Пенелопа прокашлялась, привлекая его внимание:

— Ну, — она вскинула брови и достала из кармана смятый лист бумаги, — Мои новости сделают твой мир еще ярче и теплее! — Она развернула бумажку и показала ее Виктору, — Тут есть примерный адрес единственного известного большого цыганского табора в городе.

— Примерный? Примерный — это как "там, где луч солнца упадет в третий день сто восемнадцатого месяца года Венеры"? — Виктор сел, выхватил у Пенелопы листок и пробежался взглядом по строкам.

— Тебе обязательно ко всему придираться? — Пенелопа всплеснула руками. Виктор ухмыльнулся и кивнул ей:

— И где ты это взяла?

— Поговорила с людьми. На улице. Тебе стоит попробовать как-нибудь, — Пенелопа пожала плечами и скрестила руки на груди, — Стоило бы, конечно, город объездить, но лучше начать с чего-то конкретного…

— Они сами нам потом скажут, где и кого мы сможем найти. К тому же, в дневнике Грейс тоже есть какие-то адреса… — Виктор почесал затылок, достал из-под подушки дневник и пробежал глазами по списку адресов, составленному девушкой. После этого он снова посмотрел на записку и замер, перечитывая все снова. По крайней мере адрес, полученный Пенелопой, совпадал с названием и адресом деревушки, в которой часто бывал мистер Льюис.

Пенелопа была права и, наверняка, понимала, что Виктор придерживается того же мнения. Им стоило бы объездить город, поискать уличных цыганок, тех, что работают в одиночестве или пытаются жить обычной жизнью. Грейс говорила о какой-то одной цыганке, а не о целом таборе, так что ее подсказка вполне могла привести их к поискам иголки в стоге сена.

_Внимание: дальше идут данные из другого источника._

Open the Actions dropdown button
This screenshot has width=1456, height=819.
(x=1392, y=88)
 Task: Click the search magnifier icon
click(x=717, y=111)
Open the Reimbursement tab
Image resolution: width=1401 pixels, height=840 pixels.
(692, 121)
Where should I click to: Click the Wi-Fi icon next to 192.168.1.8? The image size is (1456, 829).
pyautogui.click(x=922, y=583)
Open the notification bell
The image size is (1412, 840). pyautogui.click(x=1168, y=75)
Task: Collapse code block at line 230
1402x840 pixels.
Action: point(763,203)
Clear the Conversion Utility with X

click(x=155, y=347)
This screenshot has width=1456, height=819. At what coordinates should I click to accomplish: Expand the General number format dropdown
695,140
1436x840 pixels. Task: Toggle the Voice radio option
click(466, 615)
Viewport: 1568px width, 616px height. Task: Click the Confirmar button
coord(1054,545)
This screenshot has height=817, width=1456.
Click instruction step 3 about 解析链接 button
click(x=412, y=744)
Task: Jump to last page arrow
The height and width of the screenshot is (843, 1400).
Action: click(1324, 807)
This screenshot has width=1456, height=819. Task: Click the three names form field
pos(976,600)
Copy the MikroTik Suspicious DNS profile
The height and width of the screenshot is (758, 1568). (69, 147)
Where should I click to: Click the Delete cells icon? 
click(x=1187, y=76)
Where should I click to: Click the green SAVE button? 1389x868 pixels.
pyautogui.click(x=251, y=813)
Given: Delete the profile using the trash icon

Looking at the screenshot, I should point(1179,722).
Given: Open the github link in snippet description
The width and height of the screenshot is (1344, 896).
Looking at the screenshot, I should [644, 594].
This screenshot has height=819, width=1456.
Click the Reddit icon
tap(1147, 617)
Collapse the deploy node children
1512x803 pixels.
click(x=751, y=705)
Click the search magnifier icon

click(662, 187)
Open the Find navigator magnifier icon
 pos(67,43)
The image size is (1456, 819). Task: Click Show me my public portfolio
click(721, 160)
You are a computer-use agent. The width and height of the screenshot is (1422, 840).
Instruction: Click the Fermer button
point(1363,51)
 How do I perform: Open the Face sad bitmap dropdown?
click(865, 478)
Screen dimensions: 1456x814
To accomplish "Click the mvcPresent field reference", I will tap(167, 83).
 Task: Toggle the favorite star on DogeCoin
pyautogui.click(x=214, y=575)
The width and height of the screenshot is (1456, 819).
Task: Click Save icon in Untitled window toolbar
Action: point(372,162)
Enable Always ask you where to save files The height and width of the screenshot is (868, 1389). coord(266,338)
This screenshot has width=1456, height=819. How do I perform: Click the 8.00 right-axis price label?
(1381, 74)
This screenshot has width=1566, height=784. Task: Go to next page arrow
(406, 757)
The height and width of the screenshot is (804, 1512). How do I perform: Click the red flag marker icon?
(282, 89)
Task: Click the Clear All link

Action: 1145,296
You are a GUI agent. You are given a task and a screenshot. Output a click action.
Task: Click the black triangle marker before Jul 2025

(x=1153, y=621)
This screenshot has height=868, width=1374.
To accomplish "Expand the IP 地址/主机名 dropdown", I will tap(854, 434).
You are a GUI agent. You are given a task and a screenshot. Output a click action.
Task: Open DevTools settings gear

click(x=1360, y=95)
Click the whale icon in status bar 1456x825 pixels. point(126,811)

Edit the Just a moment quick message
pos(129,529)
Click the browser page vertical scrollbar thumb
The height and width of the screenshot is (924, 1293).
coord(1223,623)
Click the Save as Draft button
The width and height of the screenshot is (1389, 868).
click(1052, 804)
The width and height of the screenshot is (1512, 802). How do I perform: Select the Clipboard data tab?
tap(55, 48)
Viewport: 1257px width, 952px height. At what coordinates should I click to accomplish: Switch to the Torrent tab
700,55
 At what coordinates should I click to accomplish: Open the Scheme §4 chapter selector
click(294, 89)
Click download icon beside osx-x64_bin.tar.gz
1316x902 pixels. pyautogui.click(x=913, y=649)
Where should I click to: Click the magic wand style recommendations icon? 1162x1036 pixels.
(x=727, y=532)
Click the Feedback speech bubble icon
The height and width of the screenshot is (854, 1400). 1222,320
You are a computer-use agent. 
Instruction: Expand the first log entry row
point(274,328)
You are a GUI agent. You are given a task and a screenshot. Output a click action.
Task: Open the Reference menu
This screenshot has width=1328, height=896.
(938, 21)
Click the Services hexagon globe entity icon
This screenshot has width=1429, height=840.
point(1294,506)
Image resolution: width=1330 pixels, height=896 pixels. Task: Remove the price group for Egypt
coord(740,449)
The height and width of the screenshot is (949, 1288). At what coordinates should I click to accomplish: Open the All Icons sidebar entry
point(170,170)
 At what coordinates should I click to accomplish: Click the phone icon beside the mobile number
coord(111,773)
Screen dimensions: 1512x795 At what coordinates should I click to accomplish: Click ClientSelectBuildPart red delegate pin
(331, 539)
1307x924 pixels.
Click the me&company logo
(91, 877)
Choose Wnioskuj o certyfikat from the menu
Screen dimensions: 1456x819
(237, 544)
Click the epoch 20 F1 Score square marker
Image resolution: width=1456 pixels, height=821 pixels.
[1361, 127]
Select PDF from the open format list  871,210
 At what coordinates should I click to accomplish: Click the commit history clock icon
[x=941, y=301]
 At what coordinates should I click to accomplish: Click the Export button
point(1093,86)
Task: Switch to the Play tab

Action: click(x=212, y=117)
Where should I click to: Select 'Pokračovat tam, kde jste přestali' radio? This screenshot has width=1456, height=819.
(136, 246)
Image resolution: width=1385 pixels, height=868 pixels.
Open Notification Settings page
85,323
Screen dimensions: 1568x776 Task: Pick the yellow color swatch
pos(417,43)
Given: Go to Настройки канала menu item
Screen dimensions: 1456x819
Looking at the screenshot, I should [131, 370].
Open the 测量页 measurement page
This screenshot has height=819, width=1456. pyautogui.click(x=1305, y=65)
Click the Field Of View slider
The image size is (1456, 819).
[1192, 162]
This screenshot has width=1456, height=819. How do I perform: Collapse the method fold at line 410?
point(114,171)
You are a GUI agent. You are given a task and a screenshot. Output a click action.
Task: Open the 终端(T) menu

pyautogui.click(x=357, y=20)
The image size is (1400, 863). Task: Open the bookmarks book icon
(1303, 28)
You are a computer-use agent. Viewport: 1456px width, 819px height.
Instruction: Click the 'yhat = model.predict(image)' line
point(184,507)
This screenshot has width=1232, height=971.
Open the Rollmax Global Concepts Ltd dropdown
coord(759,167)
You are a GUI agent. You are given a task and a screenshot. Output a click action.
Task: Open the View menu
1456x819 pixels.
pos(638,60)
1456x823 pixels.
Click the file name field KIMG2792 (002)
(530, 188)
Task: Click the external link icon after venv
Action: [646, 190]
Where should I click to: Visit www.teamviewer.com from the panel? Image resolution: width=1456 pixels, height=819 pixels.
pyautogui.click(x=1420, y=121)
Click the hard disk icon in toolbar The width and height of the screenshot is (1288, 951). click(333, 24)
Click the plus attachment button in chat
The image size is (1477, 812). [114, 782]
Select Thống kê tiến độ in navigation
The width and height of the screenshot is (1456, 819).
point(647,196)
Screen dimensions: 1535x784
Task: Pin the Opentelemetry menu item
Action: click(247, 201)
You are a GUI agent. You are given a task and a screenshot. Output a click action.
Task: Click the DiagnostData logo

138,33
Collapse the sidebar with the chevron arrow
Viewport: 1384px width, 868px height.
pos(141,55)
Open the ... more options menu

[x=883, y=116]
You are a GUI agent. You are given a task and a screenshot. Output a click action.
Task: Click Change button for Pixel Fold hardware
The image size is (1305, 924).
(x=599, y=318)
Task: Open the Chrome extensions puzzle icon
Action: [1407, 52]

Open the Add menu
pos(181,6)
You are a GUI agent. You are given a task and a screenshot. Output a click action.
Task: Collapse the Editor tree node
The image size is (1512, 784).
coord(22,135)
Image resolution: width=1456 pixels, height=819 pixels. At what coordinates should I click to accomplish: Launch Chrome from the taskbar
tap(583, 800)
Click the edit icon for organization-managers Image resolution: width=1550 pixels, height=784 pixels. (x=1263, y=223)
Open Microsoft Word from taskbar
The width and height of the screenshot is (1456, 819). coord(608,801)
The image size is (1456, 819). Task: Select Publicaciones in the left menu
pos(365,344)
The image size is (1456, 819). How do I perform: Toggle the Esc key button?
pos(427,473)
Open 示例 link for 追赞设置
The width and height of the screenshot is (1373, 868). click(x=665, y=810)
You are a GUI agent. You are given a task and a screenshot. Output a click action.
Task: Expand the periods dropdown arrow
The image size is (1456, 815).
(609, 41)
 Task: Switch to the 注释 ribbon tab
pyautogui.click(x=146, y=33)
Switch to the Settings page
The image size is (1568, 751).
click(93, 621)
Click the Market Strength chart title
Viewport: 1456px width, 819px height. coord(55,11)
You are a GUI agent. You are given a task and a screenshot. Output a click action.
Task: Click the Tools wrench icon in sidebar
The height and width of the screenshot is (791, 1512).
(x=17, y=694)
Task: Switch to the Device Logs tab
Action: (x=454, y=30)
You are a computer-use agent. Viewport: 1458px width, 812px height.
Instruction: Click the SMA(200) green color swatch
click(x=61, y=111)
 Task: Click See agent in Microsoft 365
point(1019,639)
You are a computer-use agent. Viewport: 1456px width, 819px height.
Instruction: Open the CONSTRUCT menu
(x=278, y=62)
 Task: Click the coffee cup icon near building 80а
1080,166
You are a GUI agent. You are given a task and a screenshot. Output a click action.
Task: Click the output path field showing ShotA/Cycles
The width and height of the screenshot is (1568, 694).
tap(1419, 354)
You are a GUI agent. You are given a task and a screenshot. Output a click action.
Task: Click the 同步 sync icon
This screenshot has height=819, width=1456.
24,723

С другой стороны, Виктор отлично знал, что магнит притягивает железо, а значит и паре магов найти цыганку, просвещенную в вопросах магии вполне возможно, нужно лишь задаться целью. Но нельзя было исключать и того, что помощь самих цыган окажется эффективней, чем самостоятельные поиски.

— По крайней мере, цыгане не станут делать такой вид, словно я разносчик бубонной чумы… — Пенелопа всплеснула руками.

— Местные жители не любят цыган?

— Вик, — Пенелопа скривилась, — Никто не любит цыган. Кроме тебя, тех, кто делает ставки на бокс, и самих цыган.

Виктор тихо рассмеялся. Ему вдруг представилась реакция Тристаны на эти слова, и от этого он засмеялся только сильнее. Любая эмоция, испытывая которую он вспоминал Тристану, становилась вдвойне интенсивнее, если не втройне. Он чувствовал себя немного нелепо, странно и чем дальше, тем сильнее путался в этих преувеличенных чувствах то любви и счастья, то печали и обиды.

— А ты оживаешь, я смотрю, — он взъерошил рукой волосы на макушке Пенелопы и улыбнулся, — Куда делась угрюмость и апатия?

— Растущая Луна, милый. Лучшее время месяца, — девушка поднялась, одернула рукава кардигана и добавила: — Давай, вставай, одевайся и завтракай. Только быстрее. А я подожду тебя внизу.